- The ClearBridge Recession Risk Dashboard had no changes in April, maintaining our view that the likelihood of a recession in the next 12 months remains low.
- Several newer indicators to the dashboard provide a broader view of the economy, including truck shipments, which is currently demonstrating healthy growth.
- Freight volumes carried by trucks provide a timely reading on the economy and material declines have tended to foreshadow a broader slowdown.
As of April 30, 2018, there are no changes to the indicators in the ClearBridge Recession Risk Dashboard. Profit margins maintain a caution signal, reflecting a pickup in sales and potential benefits from tax reform. During April, several indicators moved higher and others lower, but none were substantial enough to warrant a change in signal from the end of the first quarter.
We expanded the number of variables in the dashboard at the start of 2018 and a new indicator which we focus on today is truck shipments. The dashboard is organized along the four key fault lines of our economy: consumer health, business activity, inflation and financial markets.
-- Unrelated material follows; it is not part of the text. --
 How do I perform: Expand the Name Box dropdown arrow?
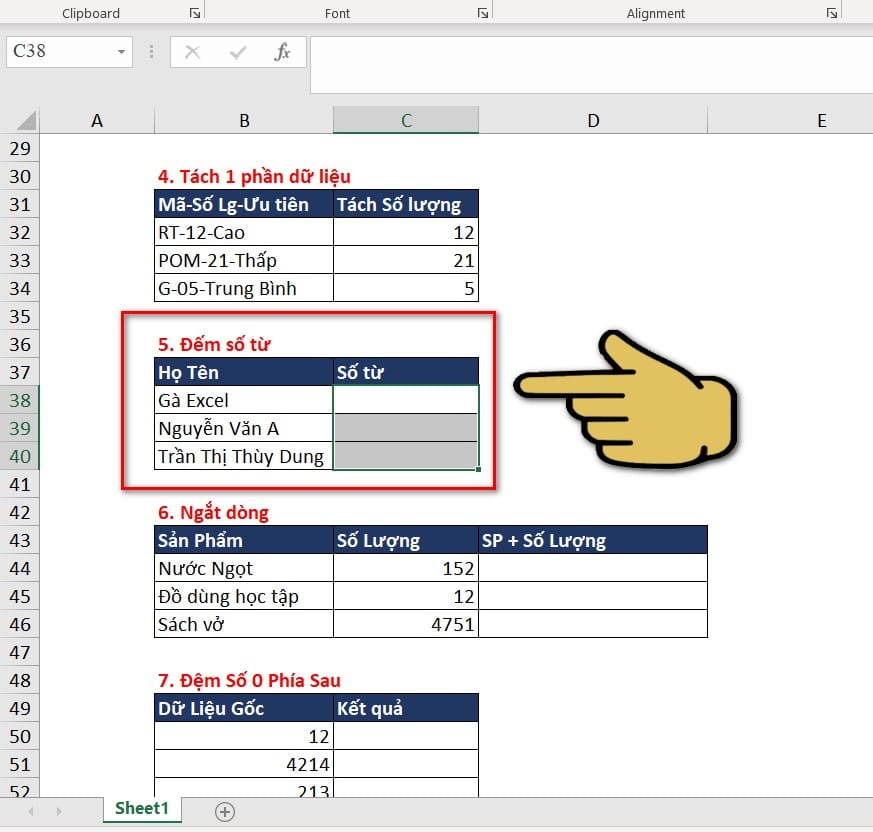[x=121, y=52]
Exhibit 1: ClearBridge Recession Risk Dashboard
Freight Volumes Correlate with Economic Health
Over 70% of freight moved in the U.S. (10.5 billion tons per year) goes on a truck, according to the American Trucking Association. Even freight moved by rail, ship, or plane typically travels via truck on the way to/from the railyard or airport. As a result, the amount of freight moved by truck provides a timely reading on the health of the economy. When growth accelerates, a greater amount of freight is shipped and truck tonnage rises. Conversely, truck tonnage typically falls as GDP contracts. The metric we evaluate captures data from trucking fleets both large and small across the country.
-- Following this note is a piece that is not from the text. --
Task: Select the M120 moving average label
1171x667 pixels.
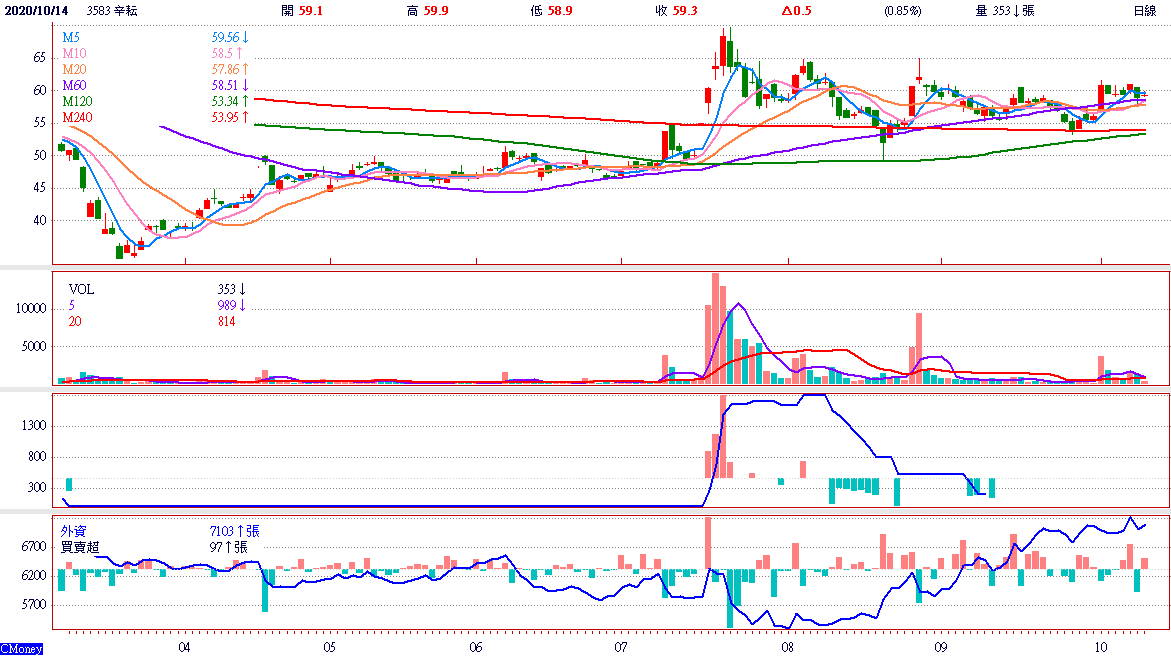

Historically, truck shipments tend to turn lower well ahead of a recession, ultimately falling by 10% or more as the economy cools off. We look for a dip in truck shipments of 0% to 5% (year-over-year growth) as a cautionary signal for our dashboard, and a fall in truck shipments of more than 5% to signal an impending recession. On average, the caution signal has come 13 months ahead of a recession historically, with a drop of more than 5% occurring four months later (nine months before the start of a recession) as indicated by the circles in Exhibit 2. Put differently, truck shipments have provided investors with meaningful warning ahead of past economic contractions. Truck shipments have not had a perfect track record, however, suggesting caution in 1985/1986 and again in 1996. While both periods coincided with slower GDP, it’s important to note that no recessionary indicator is perfect. That’s why we incorporate 12 variables into the ClearBridge dashboard, measuring very different parts of the economy, to help see past false alarms for any individual indicator.
Truck shipment growth has been increasing on a year-over-year (YOY) basis, with YOY improvement of 5% or more in each of the last seven months. This pickup in freight activity is consistent with an expanding economy, and the signal is solidly in the green.
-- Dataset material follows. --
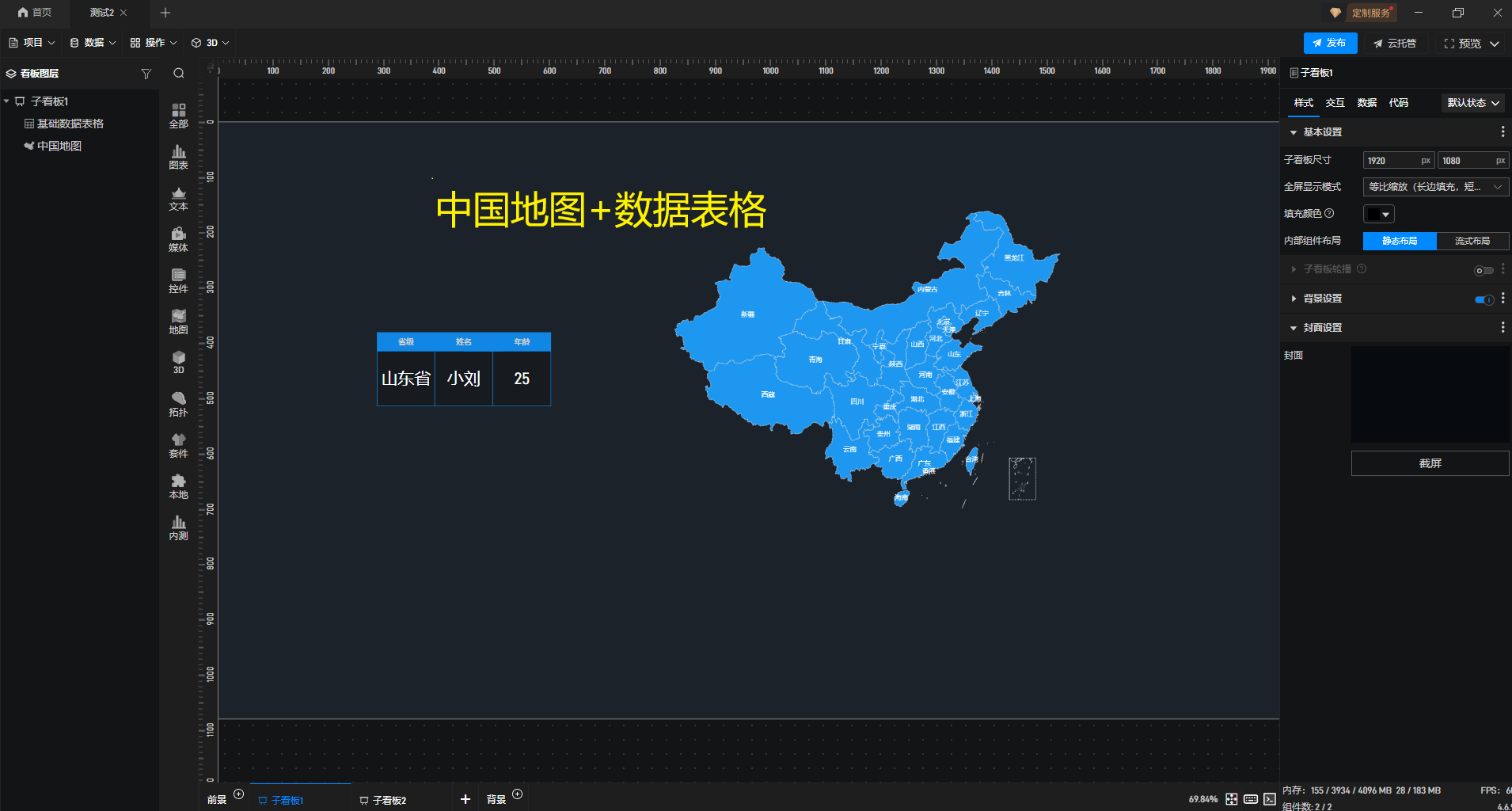
Task: Open the 文本 (text) component panel
Action: pyautogui.click(x=178, y=198)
Exhibit 2: Truck Tonnage Growth Year-over-Year
As our economy continues to evolve, so too will our recessionary dashboard and the signals we incorporate. For example, new regulations regarding electronic logging devices (ELDs) went into effect in February and are likely to raise the cost of truck shipping in the near term. However, volumes (tonnage) should see less of an impact, according to our industry analysts. We will pay close attention to any impact on trucking volumes from the ELD mandate, autonomous vehicles, and other changes and continue to work closely with our industry analysts to leverage their expertise. At the end of the day, freight must continue to be delivered across the country, making this indicator an important component of our dashboard in the years to come.